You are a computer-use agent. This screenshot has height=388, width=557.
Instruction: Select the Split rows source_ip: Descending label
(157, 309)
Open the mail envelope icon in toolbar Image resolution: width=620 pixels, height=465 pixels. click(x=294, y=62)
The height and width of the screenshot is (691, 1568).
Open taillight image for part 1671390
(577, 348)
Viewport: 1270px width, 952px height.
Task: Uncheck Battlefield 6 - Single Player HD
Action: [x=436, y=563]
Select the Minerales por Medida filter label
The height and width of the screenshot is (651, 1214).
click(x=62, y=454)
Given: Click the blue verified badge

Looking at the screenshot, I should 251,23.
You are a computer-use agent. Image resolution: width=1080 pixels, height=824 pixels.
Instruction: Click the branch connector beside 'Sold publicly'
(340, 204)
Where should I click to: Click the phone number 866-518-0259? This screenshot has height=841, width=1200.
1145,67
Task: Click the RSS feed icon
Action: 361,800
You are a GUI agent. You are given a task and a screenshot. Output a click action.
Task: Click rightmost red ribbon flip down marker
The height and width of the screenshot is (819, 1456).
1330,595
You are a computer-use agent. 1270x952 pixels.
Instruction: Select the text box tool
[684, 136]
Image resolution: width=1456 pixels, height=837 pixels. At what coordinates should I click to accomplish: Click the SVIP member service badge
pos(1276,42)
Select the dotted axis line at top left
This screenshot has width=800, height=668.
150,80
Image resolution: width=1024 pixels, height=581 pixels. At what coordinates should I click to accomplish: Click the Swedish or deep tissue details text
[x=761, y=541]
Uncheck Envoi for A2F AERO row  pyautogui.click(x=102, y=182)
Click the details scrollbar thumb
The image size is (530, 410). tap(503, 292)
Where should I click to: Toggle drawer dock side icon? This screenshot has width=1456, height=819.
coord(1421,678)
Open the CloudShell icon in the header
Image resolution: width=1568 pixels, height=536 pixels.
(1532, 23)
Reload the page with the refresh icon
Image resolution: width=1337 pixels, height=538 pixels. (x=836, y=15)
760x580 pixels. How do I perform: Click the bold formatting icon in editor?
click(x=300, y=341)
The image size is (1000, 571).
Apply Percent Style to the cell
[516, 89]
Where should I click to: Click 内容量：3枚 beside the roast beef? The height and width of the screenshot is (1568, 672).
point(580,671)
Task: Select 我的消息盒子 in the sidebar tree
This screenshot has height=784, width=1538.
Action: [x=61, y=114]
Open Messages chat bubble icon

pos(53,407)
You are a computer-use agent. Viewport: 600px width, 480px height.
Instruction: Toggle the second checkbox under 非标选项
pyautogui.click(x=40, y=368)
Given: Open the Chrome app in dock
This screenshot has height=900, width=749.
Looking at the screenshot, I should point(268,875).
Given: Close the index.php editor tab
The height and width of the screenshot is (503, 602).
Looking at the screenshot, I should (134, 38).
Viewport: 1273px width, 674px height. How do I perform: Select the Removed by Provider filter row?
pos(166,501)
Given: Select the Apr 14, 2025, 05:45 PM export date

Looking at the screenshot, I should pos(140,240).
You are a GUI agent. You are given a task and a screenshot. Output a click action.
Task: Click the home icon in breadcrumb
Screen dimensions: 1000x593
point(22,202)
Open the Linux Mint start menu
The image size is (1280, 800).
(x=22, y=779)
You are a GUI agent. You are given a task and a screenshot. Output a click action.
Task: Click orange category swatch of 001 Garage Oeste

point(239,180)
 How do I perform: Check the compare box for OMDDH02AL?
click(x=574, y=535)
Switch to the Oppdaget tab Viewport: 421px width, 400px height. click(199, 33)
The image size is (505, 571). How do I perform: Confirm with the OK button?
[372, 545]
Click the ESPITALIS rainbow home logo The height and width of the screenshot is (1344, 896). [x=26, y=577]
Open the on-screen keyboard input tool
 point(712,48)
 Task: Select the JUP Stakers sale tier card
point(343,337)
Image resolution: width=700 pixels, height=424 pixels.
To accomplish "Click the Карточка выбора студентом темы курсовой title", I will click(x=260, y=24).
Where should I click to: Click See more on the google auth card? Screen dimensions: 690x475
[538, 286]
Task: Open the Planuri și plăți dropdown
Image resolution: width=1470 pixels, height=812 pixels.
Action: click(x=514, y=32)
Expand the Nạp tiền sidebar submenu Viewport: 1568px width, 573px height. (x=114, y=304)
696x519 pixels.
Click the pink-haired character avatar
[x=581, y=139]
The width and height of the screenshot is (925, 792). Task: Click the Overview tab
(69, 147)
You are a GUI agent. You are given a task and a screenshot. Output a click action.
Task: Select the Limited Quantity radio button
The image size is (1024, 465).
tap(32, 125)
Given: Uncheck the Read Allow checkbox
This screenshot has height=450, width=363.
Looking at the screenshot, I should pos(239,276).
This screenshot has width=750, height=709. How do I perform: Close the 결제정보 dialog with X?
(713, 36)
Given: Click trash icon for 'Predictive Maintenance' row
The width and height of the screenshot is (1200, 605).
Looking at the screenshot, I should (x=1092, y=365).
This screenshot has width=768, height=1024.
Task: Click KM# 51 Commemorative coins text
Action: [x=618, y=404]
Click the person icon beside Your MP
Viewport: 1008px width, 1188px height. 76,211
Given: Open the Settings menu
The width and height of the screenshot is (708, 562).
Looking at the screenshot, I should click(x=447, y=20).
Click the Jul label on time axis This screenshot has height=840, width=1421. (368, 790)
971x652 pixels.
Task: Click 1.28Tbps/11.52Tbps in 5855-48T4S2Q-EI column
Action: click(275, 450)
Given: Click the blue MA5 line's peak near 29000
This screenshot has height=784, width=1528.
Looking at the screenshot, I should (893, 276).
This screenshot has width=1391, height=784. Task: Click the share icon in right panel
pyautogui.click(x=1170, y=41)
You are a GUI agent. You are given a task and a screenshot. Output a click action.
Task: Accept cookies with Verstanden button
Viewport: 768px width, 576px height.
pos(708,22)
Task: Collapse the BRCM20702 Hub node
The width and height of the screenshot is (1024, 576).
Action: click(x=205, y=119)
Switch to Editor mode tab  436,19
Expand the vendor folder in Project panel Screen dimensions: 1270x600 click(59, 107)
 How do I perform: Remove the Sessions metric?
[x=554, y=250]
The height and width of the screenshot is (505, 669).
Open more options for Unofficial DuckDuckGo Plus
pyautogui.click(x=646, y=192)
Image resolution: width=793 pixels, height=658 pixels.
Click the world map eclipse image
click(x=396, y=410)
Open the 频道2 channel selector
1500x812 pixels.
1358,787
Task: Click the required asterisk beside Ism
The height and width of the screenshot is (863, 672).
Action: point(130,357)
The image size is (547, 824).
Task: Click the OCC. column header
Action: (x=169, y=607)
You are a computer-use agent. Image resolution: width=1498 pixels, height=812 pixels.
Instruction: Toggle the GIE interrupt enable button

-=-=-=-=-

[What you should do]: Extract the lines above, from the first one through the one containing "Select the Minerales por Medida filter label", and return only those, unchanged.

[Problem solution]:
You are a computer-use agent. This screenshot has height=388, width=557.
Instruction: Select the Split rows source_ip: Descending label
(157, 309)
Open the mail envelope icon in toolbar Image resolution: width=620 pixels, height=465 pixels. click(x=294, y=62)
The height and width of the screenshot is (691, 1568).
Open taillight image for part 1671390
(577, 348)
Viewport: 1270px width, 952px height.
Task: Uncheck Battlefield 6 - Single Player HD
Action: [x=436, y=563]
Select the Minerales por Medida filter label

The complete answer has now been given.